We know that fiber is good for us but, as if to keep this fact firmly in our minds, researchers keep discovering additional compelling examples of its benefits. For example, a June 2010 study in the Archives of Internal Medicine from the Harvard Medical School found that if, instead of eating 1/2 cup of cooked white rice every day, we were to eat an equal amount of brown rice instead, this simple substitution would decrease our risk of type 2 diabetes by 16 percent.
According to the Centers for Disease Prevention and Control (CDC), the incidence of type 2 diabetes increased in the U.S. from 5.6 million in 1980 to 17.4 million cases in 2007, a frightening jump, and one being seen in our children and teens as well.
Barley’s even better
The Harvard study further found that if you replace that half-cup of cooked white rice with 1/2 cup of cooked whole barley (or, if you eat roughly two slices of whole-wheat bread instead of the rice), you’ll be cutting your risk for type 2 diabetes by a whopping 36 percent!
In fact–let’s call a spade a spade here–white rice just isn’t very good for us.

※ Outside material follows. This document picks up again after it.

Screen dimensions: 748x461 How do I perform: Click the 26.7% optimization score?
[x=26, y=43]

The researchers found that the more white rice the study participants ate, the higher their risk of type 2 diabetes climbed. Subjects who ate five servings or more of white rice (1 serving = about 1/2-cup cooked rice) in a given week saw their risk of type 2 diabetes increase by 17 percent compared to those who consumed less than one serving of white rice per month.
What’s the deal with white rice?
Well, for starters, it’s refined, which means that the bran (outside) and germ of the brown rice–the parts of the grain containing the vitamins, minerals, and all-important fiber–have been ground away by the milling process. Stripped of this roughage, white rice can’t slow the body’s blood sugar response or the emptying of the stomach–which may raise the risk of blood-sugar levels getting too high. And when blood sugar levels get elevated, they stimulate the pancreas to produce too much insulin, which over time causes that organ to become sluggish.

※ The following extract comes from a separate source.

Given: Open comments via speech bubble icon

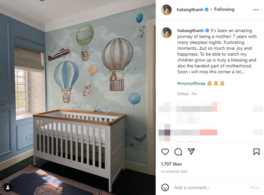Looking at the screenshot, I should pos(178,152).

- While this study doesn’t prove that eating brown rice, barley, and whole wheat instead of white rice was solely responsible for lowering the study participants’ risk of type 2 diabetes, it suggests this. And so, it’s one more piece of evidence telling us that we should be limiting our consumption of refined foods like white rice, white bread, and processed cereals–while instead choosing whole grains and 100-percent whole wheat.
- Avoid products that have “enriched” flour among their ingredients, and try some whole grains–even some of the “ancient” grains like quinoa. Also, look for cereals made from barley.
- Aim for at least three whole-grain foods per day and get at least 3 grams of fiber per serving.
- The American Cancer Society recommends 25 to 30 grams of fiber per day; fresh fruits and vegetables will help get you there (think raspberries and strawberries for highest fiber content). Eat at least four to five fresh fruits and vegetables a day to help you get your vitamins and minerals as well as your fiber.
- Consider fiber to be your weight-loss friend since you can’t absorb the calories in it, and since it helps you feel fuller after meals, for longer. Try some “multigrain lite” English muffins (I see at least two brands of these when I shop here in the U.S.)–they have 8 grams of fiber and 5 grams of protein per serving.
- Remember to drink enough fluids (water, preferably; limit caffeine and alcohol) so that your urine is clear or nearly so. Fluids help flush fiber out of your system (after it’s done its work) and contribute to your overall health and energy.